### EXPLORE THE MATERIAL:
a – Answer these questions about the passage on communication ethics and biotechnology, marking each answer (i), (ii) or (iii):
(i) Who explicate the classical beginnings of communication ethics?
(ii) According to Ellul's warning, what fundamental question does the West fail to ask?
(iii) What underlying Enlightenment theme does the passage identify in the West?
b – Carry on the passage on communication ethics and biotechnology from its final sentence.

### TEXT FOR ANALYSIS:
##############################

Hyde and King (2010) explicate the classical beginnings of communication ethics, intimately tied to the notion of the pursuit of the good life. Currently under question today is what constitutes a good life. Queries about life, death, extension of life, and trajectory of what it means to be human are crucial to our moving configuration of a good life. Developments in biotechnology, genetic engineering, and stem cell transplantation continue to gather momentum in the post-human debate. The rhetorical and public debate dimension of these questions is essential if we are to counter Jacques Ellul’s (1964/1990) warning about the West: we are propelled most readily by that which can be done, failing to ask the fundamental question: should it be done? Public rhetoric and debate necessitate such questioning.
Within the ongoing rhetoric of the good life, we witness within the West an underlying Enlightenment theme, the presupposition of progress. Changes in biotechnology gather support and impetus from these background premises. Arguments about what constitutes human dignity ideally must be part of the public moral argumentative space. However, more often, such questions emerge most intensely in times of family despair and dispute prompted by a medical crisis. Biotechnology progress and debates unite science and the humanities and both the public and the interpersonal domains as we seek to discern the difference between genuine advancement and blind compliance with emerging new conventions. Changing technological configurations demands communication ethics discourse on the alteration of human potential.

##############################

### SUPPLIED DATA:
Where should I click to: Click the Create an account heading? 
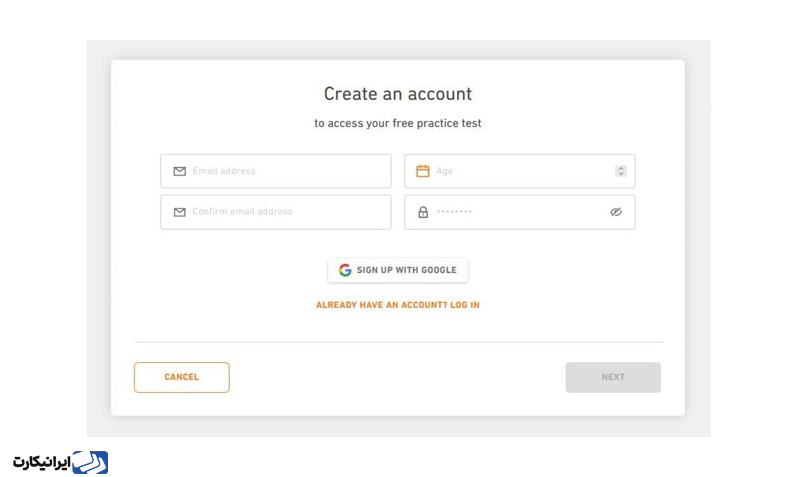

##############################

### TASK RESPONSES:
a –
(i) Hyde and King (2010)
(ii) Should it be done?
(iii) The presupposition of progress

b –
The world before us continues to magnify technological elongation of “‘normal’ life-spans” (Hyde and King 2010, p. 165), raising questions that are religious and intimately familial as we grapple with a world seeking to reject the notion of finitude. Public argument and families in conversational agony increasingly find themselves asking practical philosophical questions about human dignity, exploring issues of “‘worthiness,’ ‘honor,’ ‘excellence,’ ‘elevation,’ and ‘height’” (Hyde and King 2010, p. 166) without understanding the philosophical background of such fundamental issues. Human beings must engage a pragmatic communication ethics question: “What has permitted human beings to stand ethically upright, and what will be the consequence of biotechnological alterations?”
Hyde (2013) argues that an Enlightenment shaped West seeks progress. Religion-infused people are often propelled by the desire for perfection. These two configurations in a biotechnological era frame bioethics within a world captivated by the new. Hope rests with continuing public and private debates about the underlying presuppositions of the West that lend rhetorical strength and weight to a biotechnological extension into every domain within the human condition.
Conclusion
The communication ethics public march into bioethics has been escorted by the work of Michel Foucault. The pragmatic extension of his work is now prevalent within questions of the ethical implications of the “post-human.” The study of communication ethics offers no answer; such scholarship is, however, essential as we seek to understand what biotechnical possibilities will permit those in power to protect and promote their limited understanding of the good. Communication ethics understands bioethics as debatable terrain as we seek to address the evolution of the human being, for good or otherwise.